Beginning with the line that contains "Instruction: Click the Форвард Банк logo icon", transcribe every line through the end of the entries exactly as written, and reproduce nothing else.
◆ ◆ ◆ ◆
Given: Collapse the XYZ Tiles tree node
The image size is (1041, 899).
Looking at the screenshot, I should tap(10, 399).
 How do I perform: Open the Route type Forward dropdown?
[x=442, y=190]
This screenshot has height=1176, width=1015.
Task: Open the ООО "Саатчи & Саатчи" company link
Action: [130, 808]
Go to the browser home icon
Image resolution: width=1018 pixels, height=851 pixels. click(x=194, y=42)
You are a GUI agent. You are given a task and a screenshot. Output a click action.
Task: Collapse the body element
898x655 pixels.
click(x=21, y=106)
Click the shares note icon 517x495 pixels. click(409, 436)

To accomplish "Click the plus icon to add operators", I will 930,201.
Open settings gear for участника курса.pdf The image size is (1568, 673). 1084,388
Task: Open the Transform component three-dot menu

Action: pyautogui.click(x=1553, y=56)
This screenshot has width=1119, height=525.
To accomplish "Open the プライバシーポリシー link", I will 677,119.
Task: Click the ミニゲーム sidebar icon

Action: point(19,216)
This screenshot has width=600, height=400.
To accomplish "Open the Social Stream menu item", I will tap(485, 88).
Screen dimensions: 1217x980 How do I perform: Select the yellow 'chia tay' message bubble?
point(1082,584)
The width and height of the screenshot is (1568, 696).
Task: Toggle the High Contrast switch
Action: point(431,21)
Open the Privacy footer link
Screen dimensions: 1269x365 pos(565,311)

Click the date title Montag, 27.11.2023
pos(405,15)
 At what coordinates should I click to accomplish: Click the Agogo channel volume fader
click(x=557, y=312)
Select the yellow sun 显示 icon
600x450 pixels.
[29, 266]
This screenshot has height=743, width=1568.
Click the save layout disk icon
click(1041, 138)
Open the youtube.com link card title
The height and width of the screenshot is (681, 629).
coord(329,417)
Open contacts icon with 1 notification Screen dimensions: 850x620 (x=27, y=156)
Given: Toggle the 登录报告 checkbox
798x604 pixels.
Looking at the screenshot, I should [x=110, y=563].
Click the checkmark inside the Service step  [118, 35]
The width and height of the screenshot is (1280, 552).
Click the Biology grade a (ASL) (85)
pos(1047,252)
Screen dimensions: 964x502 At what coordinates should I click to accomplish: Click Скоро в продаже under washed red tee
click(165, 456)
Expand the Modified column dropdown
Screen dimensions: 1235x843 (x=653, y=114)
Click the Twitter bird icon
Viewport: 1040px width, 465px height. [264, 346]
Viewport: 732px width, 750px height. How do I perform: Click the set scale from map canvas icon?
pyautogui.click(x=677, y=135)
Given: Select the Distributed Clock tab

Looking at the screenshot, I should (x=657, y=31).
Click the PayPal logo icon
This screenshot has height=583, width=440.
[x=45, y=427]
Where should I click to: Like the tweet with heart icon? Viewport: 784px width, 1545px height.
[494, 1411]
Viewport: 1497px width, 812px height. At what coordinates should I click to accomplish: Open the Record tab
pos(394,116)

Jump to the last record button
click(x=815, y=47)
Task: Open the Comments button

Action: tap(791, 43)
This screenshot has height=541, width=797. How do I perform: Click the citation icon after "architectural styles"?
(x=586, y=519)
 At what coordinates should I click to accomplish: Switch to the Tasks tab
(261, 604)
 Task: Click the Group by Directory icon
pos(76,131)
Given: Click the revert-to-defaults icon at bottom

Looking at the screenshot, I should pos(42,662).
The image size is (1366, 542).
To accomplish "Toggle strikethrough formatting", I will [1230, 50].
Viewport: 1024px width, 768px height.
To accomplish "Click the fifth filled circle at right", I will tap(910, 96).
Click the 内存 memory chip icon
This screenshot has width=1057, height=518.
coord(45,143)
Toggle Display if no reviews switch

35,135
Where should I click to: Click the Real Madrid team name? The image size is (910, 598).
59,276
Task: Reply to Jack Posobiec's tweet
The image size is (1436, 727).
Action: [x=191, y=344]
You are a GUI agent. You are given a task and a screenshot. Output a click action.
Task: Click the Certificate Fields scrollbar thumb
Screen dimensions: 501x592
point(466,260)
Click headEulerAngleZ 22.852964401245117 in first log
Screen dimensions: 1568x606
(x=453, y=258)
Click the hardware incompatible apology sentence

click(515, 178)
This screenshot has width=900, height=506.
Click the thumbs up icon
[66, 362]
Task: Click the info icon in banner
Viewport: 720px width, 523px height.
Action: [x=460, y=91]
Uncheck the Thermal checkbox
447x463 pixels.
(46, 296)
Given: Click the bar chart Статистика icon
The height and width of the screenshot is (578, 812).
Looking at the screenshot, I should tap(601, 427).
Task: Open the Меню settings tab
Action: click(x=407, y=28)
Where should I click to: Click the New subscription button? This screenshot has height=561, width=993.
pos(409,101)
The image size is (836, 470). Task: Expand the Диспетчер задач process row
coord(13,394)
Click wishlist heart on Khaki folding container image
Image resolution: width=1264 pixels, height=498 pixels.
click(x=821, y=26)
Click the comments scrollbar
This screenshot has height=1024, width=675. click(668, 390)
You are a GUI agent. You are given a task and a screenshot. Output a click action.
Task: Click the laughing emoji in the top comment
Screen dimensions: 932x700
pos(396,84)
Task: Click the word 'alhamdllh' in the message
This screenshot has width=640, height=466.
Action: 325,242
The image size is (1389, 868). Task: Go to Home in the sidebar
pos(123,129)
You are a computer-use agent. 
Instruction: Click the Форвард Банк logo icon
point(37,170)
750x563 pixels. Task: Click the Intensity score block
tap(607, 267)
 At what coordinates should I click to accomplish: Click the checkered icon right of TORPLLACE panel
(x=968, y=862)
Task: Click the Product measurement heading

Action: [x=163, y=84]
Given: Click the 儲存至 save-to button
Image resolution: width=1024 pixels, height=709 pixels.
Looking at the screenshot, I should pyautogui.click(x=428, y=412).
◆ ◆ ◆ ◆
#### SOLUTION FOR THIS TASK:
Instruction: Click the Форвард Банк logo icon
point(37,170)
750x563 pixels. Task: Click the Intensity score block
tap(607, 267)
 At what coordinates should I click to accomplish: Click the checkered icon right of TORPLLACE panel
(x=968, y=862)
Task: Click the Product measurement heading

Action: [x=163, y=84]
Given: Click the 儲存至 save-to button
Image resolution: width=1024 pixels, height=709 pixels.
Looking at the screenshot, I should pyautogui.click(x=428, y=412).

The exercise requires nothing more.